▶ [WHAT YOU ARE ASKED TO DO]: Every record shown here needs to be repeated exactly.
*** DATA TO PROCESS ***
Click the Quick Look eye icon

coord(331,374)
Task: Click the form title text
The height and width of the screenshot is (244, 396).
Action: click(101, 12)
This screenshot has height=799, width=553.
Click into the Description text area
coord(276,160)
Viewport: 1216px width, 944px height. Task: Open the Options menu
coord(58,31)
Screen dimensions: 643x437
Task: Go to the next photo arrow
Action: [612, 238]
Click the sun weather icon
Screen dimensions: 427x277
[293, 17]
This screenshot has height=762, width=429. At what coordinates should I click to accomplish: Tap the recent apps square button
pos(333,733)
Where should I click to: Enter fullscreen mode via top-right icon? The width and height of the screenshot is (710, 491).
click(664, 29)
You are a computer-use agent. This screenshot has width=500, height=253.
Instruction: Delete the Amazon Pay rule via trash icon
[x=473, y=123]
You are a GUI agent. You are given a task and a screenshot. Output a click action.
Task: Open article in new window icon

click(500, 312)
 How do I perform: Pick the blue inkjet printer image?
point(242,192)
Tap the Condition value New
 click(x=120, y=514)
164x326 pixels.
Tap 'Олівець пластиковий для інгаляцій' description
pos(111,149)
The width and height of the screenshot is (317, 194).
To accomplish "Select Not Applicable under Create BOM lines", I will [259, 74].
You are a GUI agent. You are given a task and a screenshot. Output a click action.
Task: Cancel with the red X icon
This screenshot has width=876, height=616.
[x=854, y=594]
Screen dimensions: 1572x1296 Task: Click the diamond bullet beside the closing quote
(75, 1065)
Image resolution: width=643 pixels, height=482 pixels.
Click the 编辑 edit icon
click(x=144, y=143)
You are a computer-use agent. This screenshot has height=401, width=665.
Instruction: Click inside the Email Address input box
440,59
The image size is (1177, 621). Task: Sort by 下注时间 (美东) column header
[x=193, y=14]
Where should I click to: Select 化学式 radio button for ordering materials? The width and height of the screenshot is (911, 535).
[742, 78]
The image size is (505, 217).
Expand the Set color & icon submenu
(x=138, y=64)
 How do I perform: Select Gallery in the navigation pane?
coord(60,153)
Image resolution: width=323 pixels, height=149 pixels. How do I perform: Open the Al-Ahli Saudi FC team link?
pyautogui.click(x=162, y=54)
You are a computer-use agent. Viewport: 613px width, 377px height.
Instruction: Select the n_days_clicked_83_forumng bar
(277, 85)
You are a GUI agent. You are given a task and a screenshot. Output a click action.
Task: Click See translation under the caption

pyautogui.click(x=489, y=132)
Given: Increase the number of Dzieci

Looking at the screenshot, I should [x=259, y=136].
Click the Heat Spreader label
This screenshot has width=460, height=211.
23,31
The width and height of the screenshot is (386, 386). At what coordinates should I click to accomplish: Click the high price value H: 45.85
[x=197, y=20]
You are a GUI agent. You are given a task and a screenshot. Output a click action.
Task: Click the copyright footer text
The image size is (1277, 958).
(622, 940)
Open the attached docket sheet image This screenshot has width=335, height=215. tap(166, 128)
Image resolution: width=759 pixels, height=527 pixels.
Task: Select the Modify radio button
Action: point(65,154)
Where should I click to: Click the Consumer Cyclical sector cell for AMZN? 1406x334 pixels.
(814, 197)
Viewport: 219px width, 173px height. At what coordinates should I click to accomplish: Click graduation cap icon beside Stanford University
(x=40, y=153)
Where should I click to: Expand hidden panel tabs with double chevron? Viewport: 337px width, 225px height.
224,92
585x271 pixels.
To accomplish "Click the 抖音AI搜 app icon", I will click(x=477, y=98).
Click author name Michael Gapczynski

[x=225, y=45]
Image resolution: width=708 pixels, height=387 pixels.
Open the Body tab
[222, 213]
*** End of DATA TO PROCESS ***
▶ [TASK ANSWER]:
Click the Quick Look eye icon

coord(331,374)
Task: Click the form title text
The height and width of the screenshot is (244, 396).
Action: click(101, 12)
This screenshot has height=799, width=553.
Click into the Description text area
coord(276,160)
Viewport: 1216px width, 944px height. Task: Open the Options menu
coord(58,31)
Screen dimensions: 643x437
Task: Go to the next photo arrow
Action: [612, 238]
Click the sun weather icon
Screen dimensions: 427x277
[293, 17]
This screenshot has height=762, width=429. At what coordinates should I click to accomplish: Tap the recent apps square button
pos(333,733)
Where should I click to: Enter fullscreen mode via top-right icon? The width and height of the screenshot is (710, 491).
click(664, 29)
You are a computer-use agent. This screenshot has width=500, height=253.
Instruction: Delete the Amazon Pay rule via trash icon
[x=473, y=123]
You are a GUI agent. You are given a task and a screenshot. Output a click action.
Task: Open article in new window icon

click(500, 312)
 How do I perform: Pick the blue inkjet printer image?
point(242,192)
Tap the Condition value New
 click(x=120, y=514)
164x326 pixels.
Tap 'Олівець пластиковий для інгаляцій' description
pos(111,149)
The width and height of the screenshot is (317, 194).
To accomplish "Select Not Applicable under Create BOM lines", I will [259, 74].
You are a GUI agent. You are given a task and a screenshot. Output a click action.
Task: Cancel with the red X icon
This screenshot has width=876, height=616.
[x=854, y=594]
Screen dimensions: 1572x1296 Task: Click the diamond bullet beside the closing quote
(75, 1065)
Image resolution: width=643 pixels, height=482 pixels.
Click the 编辑 edit icon
click(x=144, y=143)
You are a computer-use agent. This screenshot has height=401, width=665.
Instruction: Click inside the Email Address input box
440,59
The image size is (1177, 621). Task: Sort by 下注时间 (美东) column header
[x=193, y=14]
Where should I click to: Select 化学式 radio button for ordering materials? The width and height of the screenshot is (911, 535).
[742, 78]
The image size is (505, 217).
Expand the Set color & icon submenu
(x=138, y=64)
 How do I perform: Select Gallery in the navigation pane?
coord(60,153)
Image resolution: width=323 pixels, height=149 pixels. How do I perform: Open the Al-Ahli Saudi FC team link?
pyautogui.click(x=162, y=54)
You are a computer-use agent. Viewport: 613px width, 377px height.
Instruction: Select the n_days_clicked_83_forumng bar
(277, 85)
You are a GUI agent. You are given a task and a screenshot. Output a click action.
Task: Click See translation under the caption

pyautogui.click(x=489, y=132)
Given: Increase the number of Dzieci

Looking at the screenshot, I should [x=259, y=136].
Click the Heat Spreader label
This screenshot has width=460, height=211.
23,31
The width and height of the screenshot is (386, 386). At what coordinates should I click to accomplish: Click the high price value H: 45.85
[x=197, y=20]
You are a GUI agent. You are given a task and a screenshot. Output a click action.
Task: Click the copyright footer text
The image size is (1277, 958).
(622, 940)
Open the attached docket sheet image This screenshot has width=335, height=215. tap(166, 128)
Image resolution: width=759 pixels, height=527 pixels.
Task: Select the Modify radio button
Action: point(65,154)
Where should I click to: Click the Consumer Cyclical sector cell for AMZN? 1406x334 pixels.
(814, 197)
Viewport: 219px width, 173px height. At what coordinates should I click to accomplish: Click graduation cap icon beside Stanford University
(x=40, y=153)
Where should I click to: Expand hidden panel tabs with double chevron? Viewport: 337px width, 225px height.
224,92
585x271 pixels.
To accomplish "Click the 抖音AI搜 app icon", I will click(x=477, y=98).
Click author name Michael Gapczynski

[x=225, y=45]
Image resolution: width=708 pixels, height=387 pixels.
Open the Body tab
[222, 213]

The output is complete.